Critical Mass is a three-dimensional match-four puzzle game. The levels start with a Rubik's Cube-like shape approaching your screen. You can spin the shape around in any direction you like to find the right spot to place the random cube you're tasked with holding.
Whenever four or more of the cubes touch they disappear, pushing the shape a little further away from the screen. The goal is to make the entire shape disappear before it hits the screen while setting up combos to receive high scores.
Critical Mass was developed by Manic Games Studios, a team of two Australians, James Barrie and Matthew Edmondson.
It's hard to believe that there's any room left for another match-three or match-four game on the market, but by taking the familiar formula and making it three-dimensional, Manic Games Studios has created a new and dangerously addictive little package. Like most classic puzzle game, Critical Mass' gameplay couldn't get any simpler, but there is no end to how much you can improve your performance. You can spin the shape quickly, pulling off small combos in rapid-fire fashion, or spend your time aligning the pieces to take out half the shape in a single move. Way too easy to pick up, way too hard to put down, I know that I was in trouble when I started to see the colorful cubes even when I closed my eyes.

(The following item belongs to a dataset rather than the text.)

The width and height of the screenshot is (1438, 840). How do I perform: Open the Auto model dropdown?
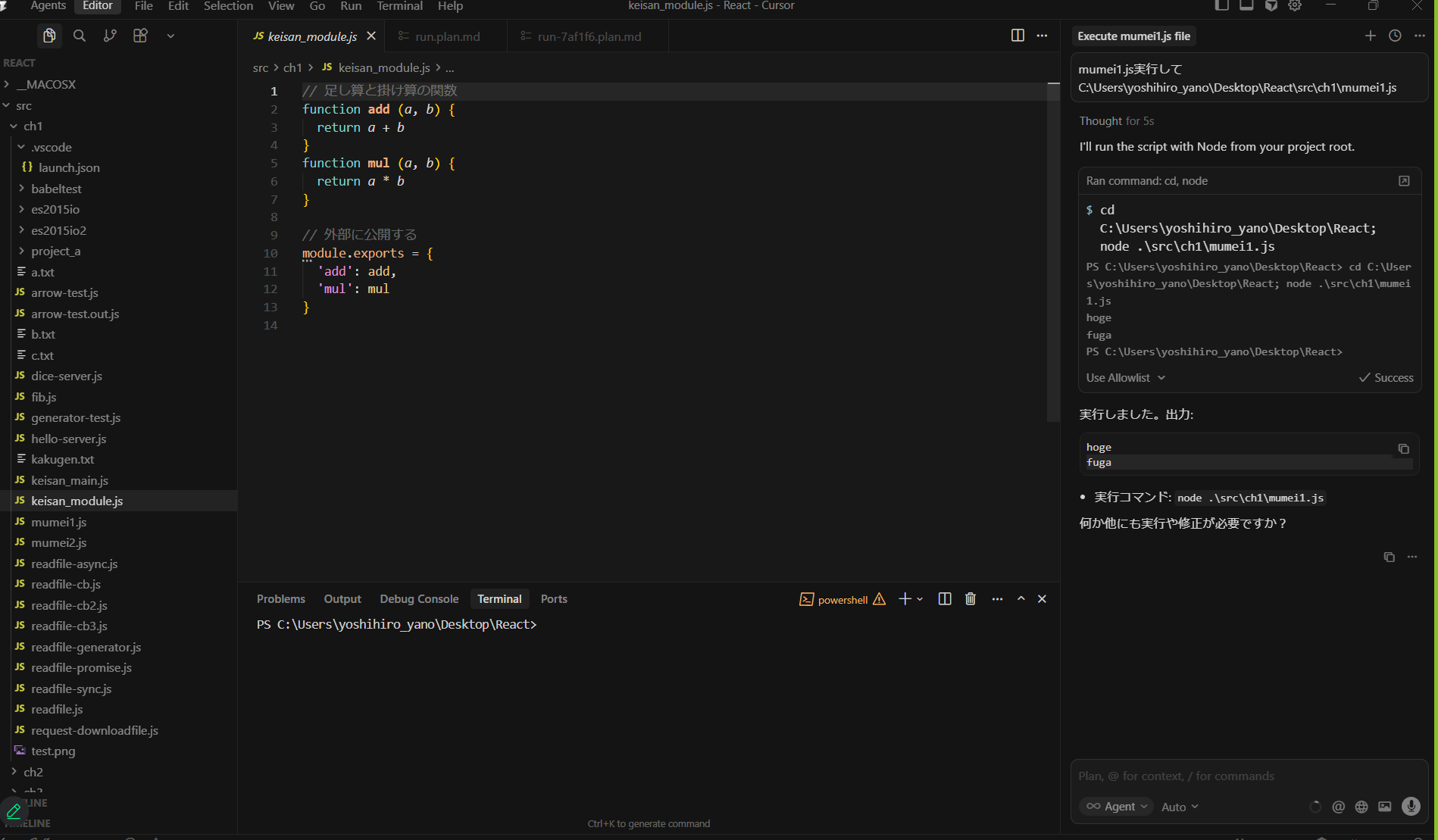click(x=1179, y=806)
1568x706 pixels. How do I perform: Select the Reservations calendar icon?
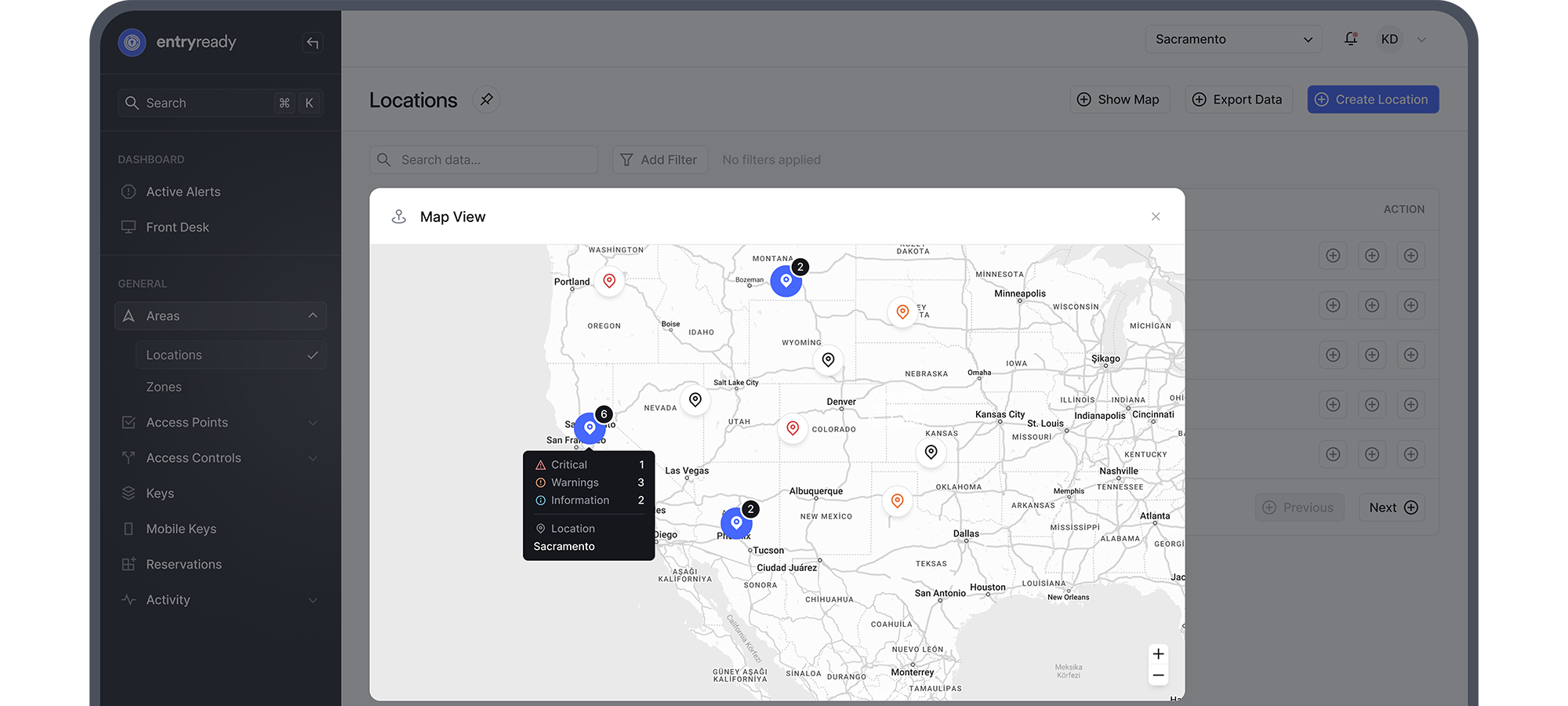click(x=128, y=563)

You're going to be playing this game a lot, and you'll eventually notice that there is no variety in the soundtrack. It's the same music, over and over again. It's not bad music, but if I'm going to be playing a puzzle game for hours on end I'd like a variety of tunes to go with it. This problem is easily solved by listening to your own music, or better yet, one of GamePro's podcasts.
You can play Critical Mass forever. Unfortunately, you'll probably stop only after going blind from staring at the screen without blinking for days.
The question isn't if it's worth your time. It clearly is. The real question is if, for less than a tenner, you're ready to spend every free second you have in front of your computer, dominated by Critical Mass. It might be a blasphemous comparison, but this is an obsession of mine that's nearing Tetris proportions.